Physicians are people, too, as it turns out.
Well of course they are, you say, perhaps while acknowledging that we may have expected doctors to perform superhuman feats since television feeds us a steady diet of doctors as boy geniuses, adult geniuses, other types of geniuses and personally troubled but ethically unassailable walking Greek tragedies.
In the real world, we know that doctors these days are engaged in very human struggles to pay off massive medical school bills, walk the gauntlet of residency and stave off the demons that come with a high-demand profession.
But where physicians arguably seem most like the rest of us is in terms of behavioral change. When doctors get something stuck in their brains, the evidence suggests, they have as much trouble getting it out as anyone else.

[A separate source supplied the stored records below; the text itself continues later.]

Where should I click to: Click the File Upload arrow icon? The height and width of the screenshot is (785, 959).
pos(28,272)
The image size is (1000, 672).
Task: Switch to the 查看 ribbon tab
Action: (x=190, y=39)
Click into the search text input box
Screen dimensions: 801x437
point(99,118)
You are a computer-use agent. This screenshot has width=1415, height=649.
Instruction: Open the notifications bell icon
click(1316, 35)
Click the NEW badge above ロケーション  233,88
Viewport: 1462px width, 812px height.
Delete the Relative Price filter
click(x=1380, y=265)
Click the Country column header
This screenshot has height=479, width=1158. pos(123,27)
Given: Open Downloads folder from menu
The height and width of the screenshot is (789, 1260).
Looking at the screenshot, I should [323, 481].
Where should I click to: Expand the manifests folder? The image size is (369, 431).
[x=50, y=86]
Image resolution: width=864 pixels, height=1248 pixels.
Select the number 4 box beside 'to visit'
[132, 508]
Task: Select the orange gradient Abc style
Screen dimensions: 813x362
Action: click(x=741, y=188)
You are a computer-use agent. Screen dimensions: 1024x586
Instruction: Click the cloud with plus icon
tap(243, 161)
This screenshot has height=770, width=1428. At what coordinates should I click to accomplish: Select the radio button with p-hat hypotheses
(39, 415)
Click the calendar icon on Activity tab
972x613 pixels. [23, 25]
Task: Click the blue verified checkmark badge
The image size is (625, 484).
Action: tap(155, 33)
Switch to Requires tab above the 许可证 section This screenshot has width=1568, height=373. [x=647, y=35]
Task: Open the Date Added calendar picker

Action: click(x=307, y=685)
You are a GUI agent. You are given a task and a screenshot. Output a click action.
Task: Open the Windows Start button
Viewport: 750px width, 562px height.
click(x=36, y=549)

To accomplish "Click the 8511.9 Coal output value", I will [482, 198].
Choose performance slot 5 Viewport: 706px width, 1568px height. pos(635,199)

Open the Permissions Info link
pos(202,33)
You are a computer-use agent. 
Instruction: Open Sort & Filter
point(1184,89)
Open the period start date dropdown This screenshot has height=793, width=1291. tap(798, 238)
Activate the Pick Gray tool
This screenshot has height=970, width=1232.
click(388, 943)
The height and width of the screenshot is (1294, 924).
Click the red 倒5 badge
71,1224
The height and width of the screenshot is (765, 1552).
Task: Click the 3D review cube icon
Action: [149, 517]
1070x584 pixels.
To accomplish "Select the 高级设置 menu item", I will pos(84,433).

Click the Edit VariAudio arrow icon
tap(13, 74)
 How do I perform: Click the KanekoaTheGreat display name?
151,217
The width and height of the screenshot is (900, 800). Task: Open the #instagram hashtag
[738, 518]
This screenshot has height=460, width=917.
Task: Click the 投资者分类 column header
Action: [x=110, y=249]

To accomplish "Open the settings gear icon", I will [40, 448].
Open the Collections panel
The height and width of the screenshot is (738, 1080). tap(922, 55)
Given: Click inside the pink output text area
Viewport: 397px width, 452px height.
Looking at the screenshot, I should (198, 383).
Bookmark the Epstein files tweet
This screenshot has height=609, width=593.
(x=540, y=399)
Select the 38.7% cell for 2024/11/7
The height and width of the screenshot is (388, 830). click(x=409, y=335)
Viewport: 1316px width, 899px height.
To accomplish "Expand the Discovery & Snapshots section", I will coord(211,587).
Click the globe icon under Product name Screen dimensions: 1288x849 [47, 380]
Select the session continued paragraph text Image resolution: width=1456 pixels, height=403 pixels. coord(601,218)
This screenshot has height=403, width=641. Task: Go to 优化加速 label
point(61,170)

“We give antidepressants to children too often,” says the New York Times’ Aaron Carroll of a recent JAMA Pediatrics study. “We induce deliveries too early … We get X-rays of ankles looking for injuries we almost never find. And although there’s almost no evidence that hydrolyzed formulas do anything to prevent allergic or autoimmune disease, they’re still recommended in many guidelines.”
The fallout from a failure to change behavior when facts change is in many ways obvious. Unnecessary care costs money, driving up overall costs with nothing to show for the expense. It also skews the data in terms of efficacy, making it difficult to determine what works, why it works and how.
In some instances, the inability to purge flawed practices can be fatal.
Carroll references a 2001 study of tightly controlled blood glucose levels among ICU patients that suggested fewer adverse outcomes and led to calls for changes in treatment. The limited study led to a larger project in 2009 that contradicted the earlier effort, after which doctors were asked to cease the practice of tight glycemic control.
Because studies beget studies, a 2015 project looked back at how physician behavior had changed between the 2001 and 2009 efforts, and then after 2009 when physicians were advised to stop tight glycemic control. Researchers found a steady climb in the use of tight glycemic control from 2001 through 2015 even though the prevailing wisdom had changed.
As Atul Guwande illustrated when he wrote The Checklist Manifesto, change is both simple and difficult. The solutions, a basic checklist, are simple; getting people to use them regularly is the hard part. But the results cannot be disputed.
So behavioral change is possible, even for doctors, but not without a system of proper incentives.
For that, we look to fruit. It turns out that when a company offers employees fruit in the mornings as a healthy breakfast option, the bananas always go first and the oranges always remain after everything else is gone.
“It’s not that bananas are objectively more delicious than oranges,” write Tania Luna and Jordan Cohen in the Harvard Business Review. “The difference in their popularity comes down to one thing: how easy they are to peel.”
Another way to put it? Oranges cause more friction for the user and illustrate that the key to channeling behavior is reducing friction—making things easier, even if easier is a matter of 20 seconds difference.
Examples of the Banana Principle abound. One firm made it easier to identify new employees so the seasoned vets could approach and welcome them. Another reconfigured the office space to facilitate meetings and collaboration.
Of course, the Banana Principle also works in reverse; if you can encourage behavior by making some things easier, you can also discourage behavior by making certain behaviors harder or more imposing. To discourage meeting attendees from looking at their phones, one company put a box full of small toys and gadgets to play within the middle of the conference room table. Sure, fiddling went through the roof, but it wasn’t anywhere near as problematic as everyone staring at the small screen in their hands.
How does this relate to healthcare? We’re at the point now where just about every clinical task goes through an electronic intermediary device. You want doctors to go through a checklist before they begin a procedure? Make it impossible for them to move forward without confirming each preparatory step. Want tight glycemic control to stop? Make it harder to do or easier to pursue an alternative.
I’m not suggesting that this is an easy, straightforward fix. Most EHRs these days include a host of clinical reminders that physicians automatically click through or simply ignore if they can. Many of the tools we offer clinicians these days are as annoying as they are helpful. But we know how to change behavior and healthcare IT tools are ubiquitous, making better tools both an obligation and the most logical approach to changing the way things are done.
“The power of the Banana Principle lies in its simplicity and its silence,” write Luna and Cohen. “So, next time you are tempted to convince someone (or even yourself) to change a behavior, consider how you might change the friction level instead. Find ways to make the positive behaviors feel more like bananas and the negative behaviors feel more like oranges.”
The EHRs in use today include some bananas and also many oranges. But it’s the potential for getting to almost all bananas by applying the principles of disciplines like behavioral economics that’s exciting. Even if we’re only saving clinicians 20 seconds by driving them to one approach over another, the benefits in terms of reduced frustration, greater efficacy, and better care will indeed be fruitful.